Do you ever wonder about people who sometimes seem to act so righteous for the little stuff but major issues act really sketchy? I think people notice more by religious people, and quite frankly I do think it happens more by religious people but that’s not fair to stereotype. I’ll leave that to Richard Dawkins. But you definitely see it. This is by far not a new issue.
The big contradiction that gets pointed out about Noah all of the time is that he was called righteous and at the same time he gets heavily criticized for not saving his generation from the Flood. He didn’t pray for them like Avraham did, and the Midrash tells us that Noah didn’t get one person to change their ways in the 120 years from the time he was commanded to build the Ark and the time the floods came. Not a stellar record.

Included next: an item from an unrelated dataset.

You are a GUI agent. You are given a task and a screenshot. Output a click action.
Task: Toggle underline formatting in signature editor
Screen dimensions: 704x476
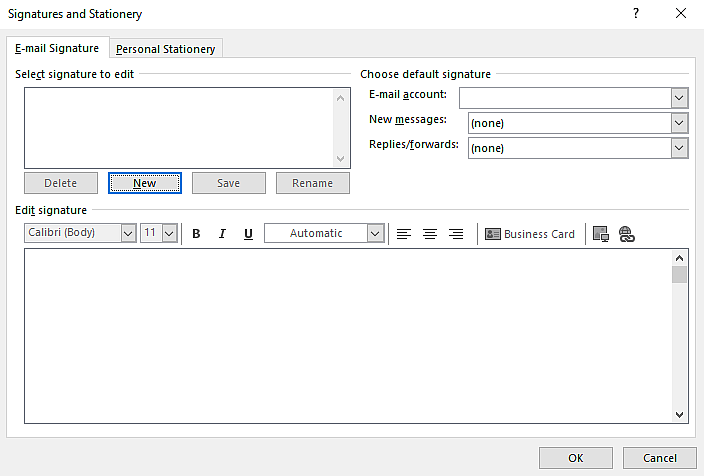click(248, 234)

The answer was that he was righteous. Righteous beyond what we could ever imagine. It was lacking though. The way he treated people came from his relationship to G-d and basically from his ideal system. It didn’t come from his relationship to people. It was missing the human dimension. So when it didn’t appeal to his ideal system to help people out, he didn’t do it. When G-d told him that he was going to send the Flood, he accepted G-d’s verdict and accepted the fact that the generation deserved it, rather than trying to find every way to help them out despite their faults.
I take back what I said that it’s all about religious people since the example I thought of is about atheists. Atheists proudly tout the fact that they are disproportionately underrepresented in jail. That’s great. They are also less philanthropic. Religious people beat them soundly on giving charity, even on giving to charities that have nothing to do with religion. Atheists adhere closely to their idealogical system, but make all of their decisions based on that. It’s missing the human dimension.
I’m not sure how you teach sensitivity training. Sensitive is not an adjective people use to describe me. The world could use it though, even very religious people.